The Bengals intercepted Patrick Mahomes at Arrowhead and sent the Kansas City fans home after a disappointing three point loss to this scrappy Cincinnati squad that would now need only one more defensive stop to win their first ever Vince Lombardi Trophy.

Didn’t happen.

Was never given the chance.

The errant flag gave the Rams a new set of first-and-goal downs and the game ended with most pundits landing on a good Super Bowl but not a great one. I contend it had a chance to be a great one, and the players on the field led to that worthy and no doubt memorable conclusion, but a part-time official got the call wrong and stole from us a great Super Bowl finish.

If Kupp would have grabbed a fourth down pass for the winning score it would have been all the rage and his Most Valuable Player Award would have had a lot more sizzle. Instead, the officials gave us a three play drive beginning at the four-yard-line and cashed for a score on a second down after another flag set the Rams up with a first-and-goal at the one.

There was no controversy over the flag that set the Rams up at the one-yard-line, pass interference in the endzone was clear.
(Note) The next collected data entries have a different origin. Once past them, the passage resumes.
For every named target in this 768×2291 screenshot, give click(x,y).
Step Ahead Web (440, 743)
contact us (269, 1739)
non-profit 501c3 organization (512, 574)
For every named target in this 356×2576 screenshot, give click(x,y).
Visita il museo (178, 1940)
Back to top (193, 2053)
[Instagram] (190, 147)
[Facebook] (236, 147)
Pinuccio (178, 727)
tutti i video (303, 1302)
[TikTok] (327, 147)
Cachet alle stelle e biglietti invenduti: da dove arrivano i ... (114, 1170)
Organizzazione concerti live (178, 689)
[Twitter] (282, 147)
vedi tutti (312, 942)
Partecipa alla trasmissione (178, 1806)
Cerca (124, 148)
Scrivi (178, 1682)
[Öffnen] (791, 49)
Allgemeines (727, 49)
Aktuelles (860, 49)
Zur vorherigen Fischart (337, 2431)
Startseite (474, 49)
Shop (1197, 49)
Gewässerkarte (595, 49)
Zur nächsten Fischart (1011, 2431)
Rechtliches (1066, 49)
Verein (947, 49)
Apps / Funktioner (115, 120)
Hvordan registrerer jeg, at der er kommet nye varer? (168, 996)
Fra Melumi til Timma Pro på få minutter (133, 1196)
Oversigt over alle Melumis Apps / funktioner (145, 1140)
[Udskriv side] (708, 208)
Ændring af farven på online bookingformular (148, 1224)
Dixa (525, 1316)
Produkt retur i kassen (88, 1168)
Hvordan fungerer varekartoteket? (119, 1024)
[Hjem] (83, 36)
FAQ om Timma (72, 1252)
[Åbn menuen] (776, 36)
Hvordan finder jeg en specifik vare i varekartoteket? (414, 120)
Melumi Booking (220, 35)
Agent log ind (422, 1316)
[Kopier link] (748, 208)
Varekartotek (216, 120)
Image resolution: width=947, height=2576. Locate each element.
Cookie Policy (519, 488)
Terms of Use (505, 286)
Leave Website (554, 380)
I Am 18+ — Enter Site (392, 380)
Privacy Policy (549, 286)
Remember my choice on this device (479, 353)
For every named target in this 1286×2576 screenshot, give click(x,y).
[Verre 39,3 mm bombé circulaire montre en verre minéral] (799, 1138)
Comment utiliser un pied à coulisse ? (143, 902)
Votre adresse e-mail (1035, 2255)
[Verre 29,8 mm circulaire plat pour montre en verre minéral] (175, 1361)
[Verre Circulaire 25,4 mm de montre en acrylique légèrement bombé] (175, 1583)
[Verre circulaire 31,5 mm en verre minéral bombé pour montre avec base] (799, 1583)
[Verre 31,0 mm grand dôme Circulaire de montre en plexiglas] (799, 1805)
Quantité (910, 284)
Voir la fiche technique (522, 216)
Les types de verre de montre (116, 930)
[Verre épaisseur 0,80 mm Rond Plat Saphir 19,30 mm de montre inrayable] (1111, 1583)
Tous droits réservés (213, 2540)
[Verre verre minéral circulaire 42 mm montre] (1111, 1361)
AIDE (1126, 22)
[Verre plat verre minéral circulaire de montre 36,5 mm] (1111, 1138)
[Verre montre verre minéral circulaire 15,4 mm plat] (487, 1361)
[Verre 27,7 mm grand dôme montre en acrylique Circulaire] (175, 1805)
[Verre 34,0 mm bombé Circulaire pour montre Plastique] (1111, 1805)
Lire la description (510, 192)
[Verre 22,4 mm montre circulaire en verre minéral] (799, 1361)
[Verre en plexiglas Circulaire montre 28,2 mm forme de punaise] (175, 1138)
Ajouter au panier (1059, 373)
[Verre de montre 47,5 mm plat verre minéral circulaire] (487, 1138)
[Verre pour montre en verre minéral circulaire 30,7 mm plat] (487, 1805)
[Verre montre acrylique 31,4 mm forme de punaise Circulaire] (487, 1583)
But the call against Wilson took away the opportunity of the players on the field deciding Super Bowl LVI.

That drama was stolen.

Not by coruptness, but incompetence.

Don’t hold it against any official for their poor performance, it’s not their day job. If you really want to see these men shine, go visit them as they practice law in a courtroom, or as a doctor saving a life on an operating table, moving men and mountains on the job site or fighting fires in California.

Across the board, NFL officials shine in their professional lives.

Better than they do in their weekend work officiating NFL games.

Both teams in Super Bowl LVI played to a crescendo that would have produced a fourth-and-eight to decide Super Bowl LVI, instead the officials ground the game to a first and goal from inside the five.

The National Football League was founded more than a hundred years ago, and it was decided to have men that were well respected in their lives and had the ability to ref a game to work for the NFL on weekends. A practice not too far ahead of the good hearted neighbor who volunteers to umpire the local little league games.

But the NFL has evolved over the past 100 years into a mega sports industry that should no longer be decided on the field by men who may have more important responsibilities waiting for them on Monday morning at their full-time job. How confident would you be if air traffic controllers were part time workers, the men and women entrusted to guide your flight to a safe landing spent the bulk of their professional lives coaching the local high school wrestling team?

The dictionary defines crusade as, “A vigorous concerted movement for a cause or against an abuse.”

Yep, I’m on a crusade to stop the abuse of our national pastime by incompentent officials.

I’m calling for full time refs who focus year around efforts to study the game, review films with the same diligence as the coaches and players participating in the contest, and have the physical abilities to not lose a fifty-yard-dash against the men they rule by 20-yards.